(Data extract)

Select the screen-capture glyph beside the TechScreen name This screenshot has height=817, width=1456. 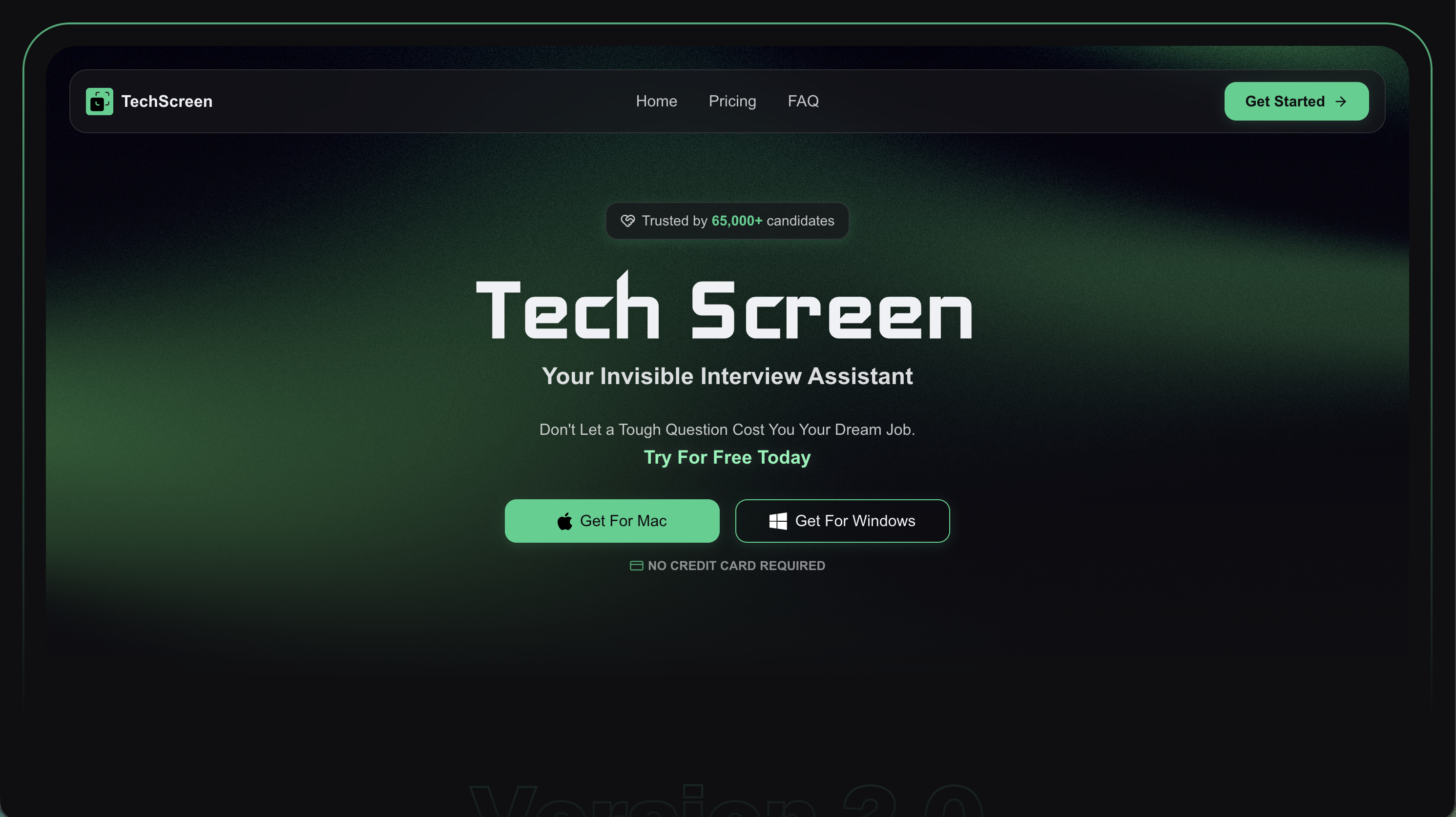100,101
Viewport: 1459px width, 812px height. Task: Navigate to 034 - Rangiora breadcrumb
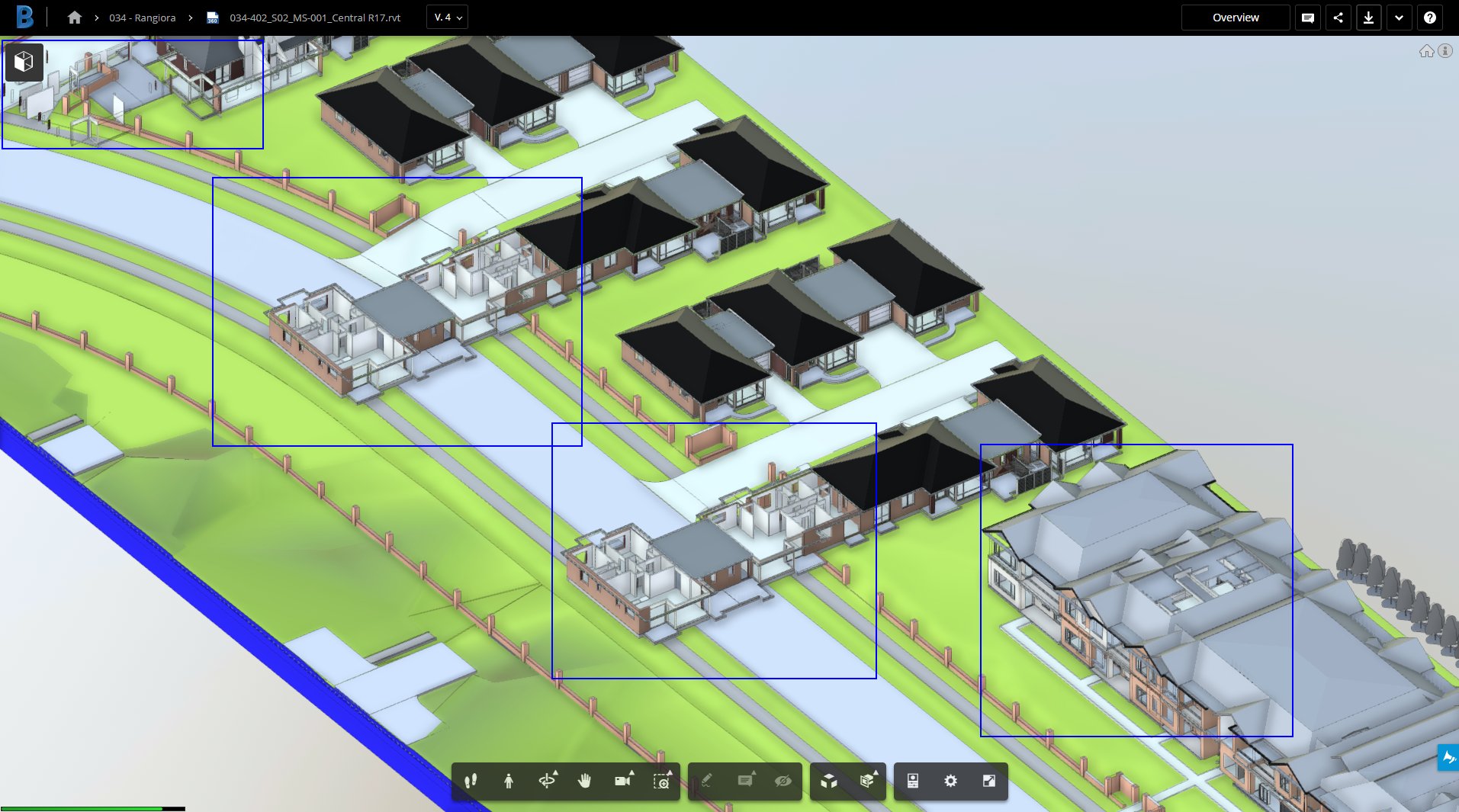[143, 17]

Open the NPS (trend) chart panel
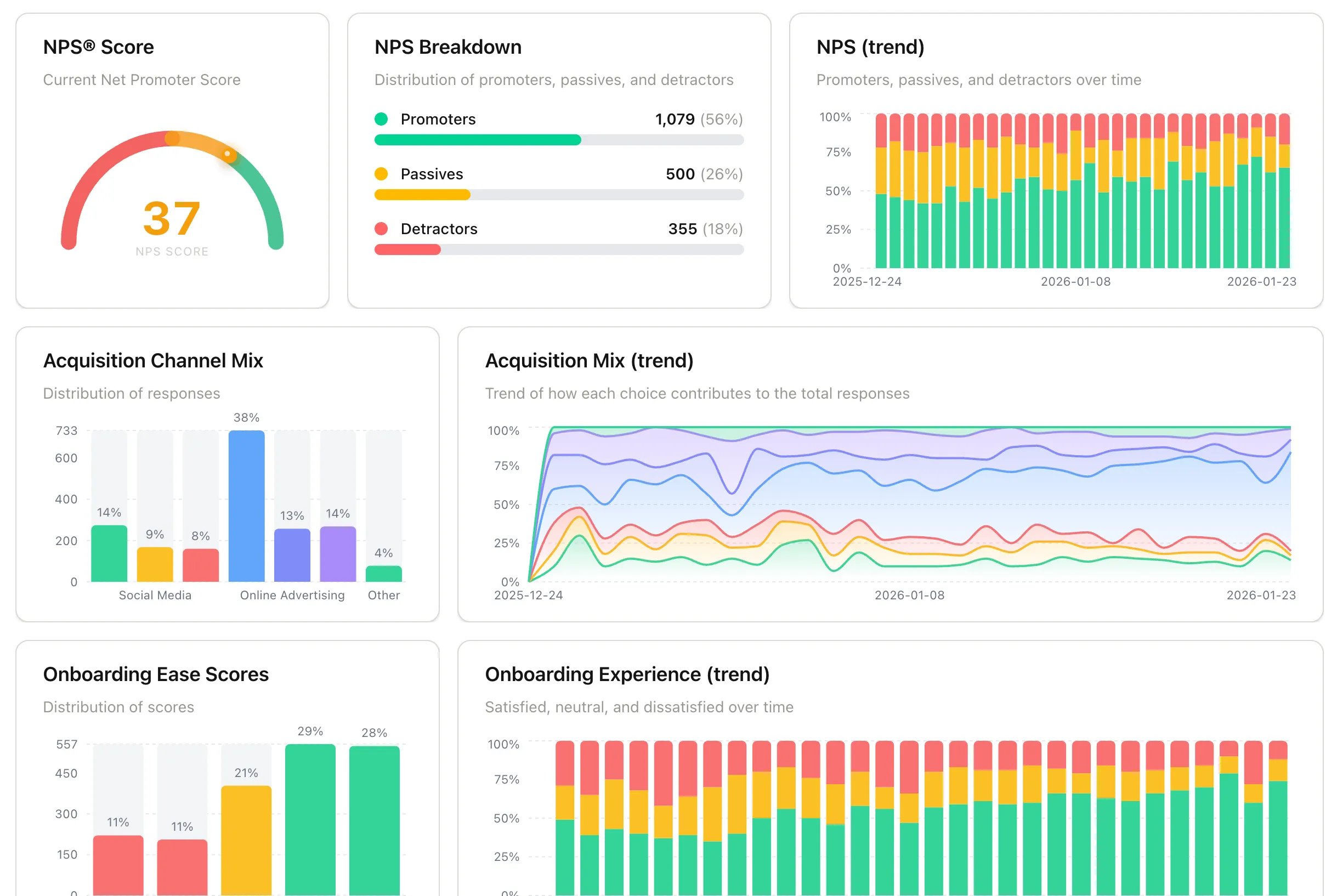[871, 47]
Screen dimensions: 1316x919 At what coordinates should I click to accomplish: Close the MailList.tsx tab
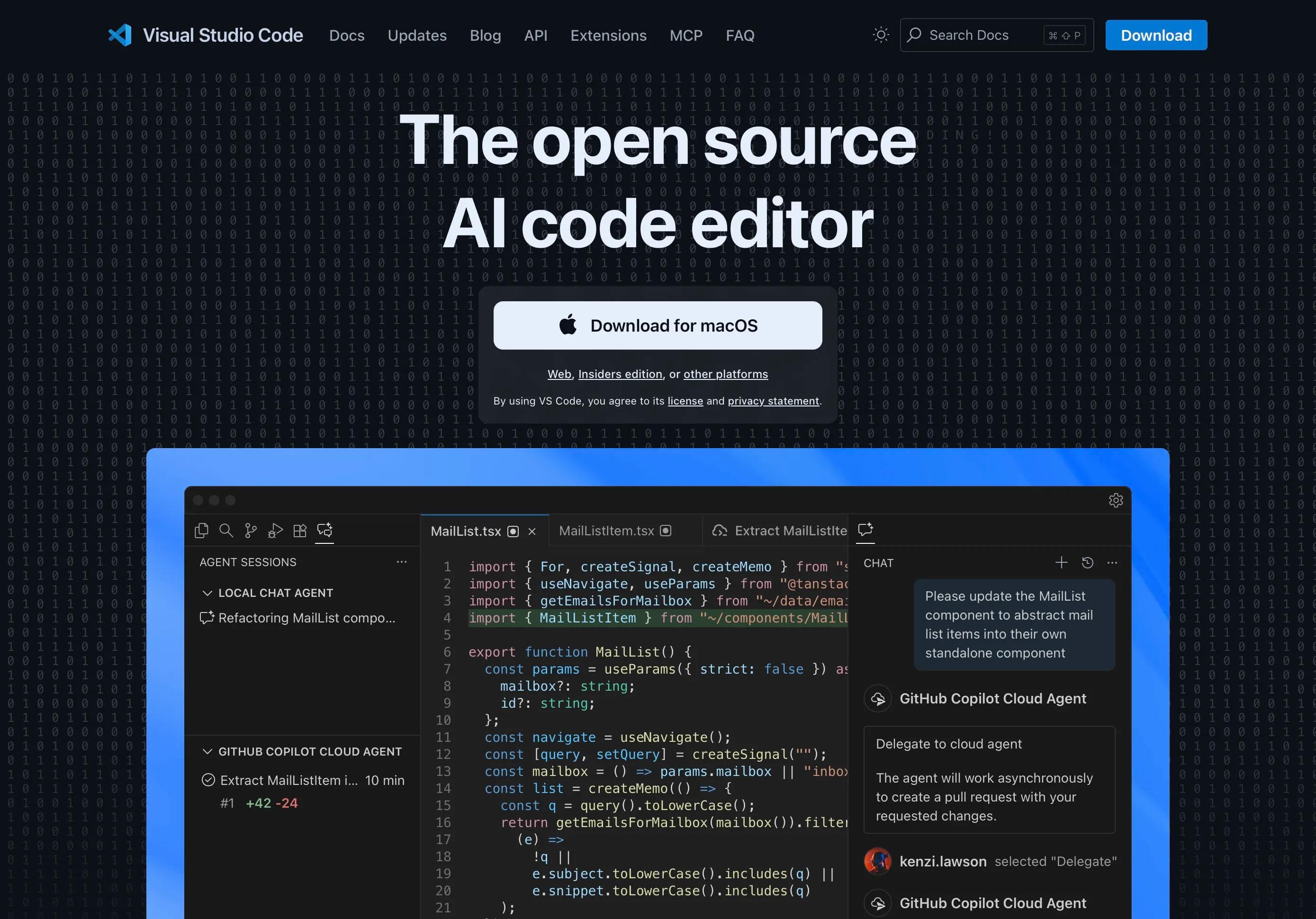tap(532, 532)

(End Data extract)

Give again exactly the lines from the one holding "Screen dimensions: 1316x919" to the final line of the records, both ends included, and nothing more. Pictures do not belong in the copy.

* [Task output]:
Screen dimensions: 1316x919 At what coordinates should I click to accomplish: Close the MailList.tsx tab
tap(532, 532)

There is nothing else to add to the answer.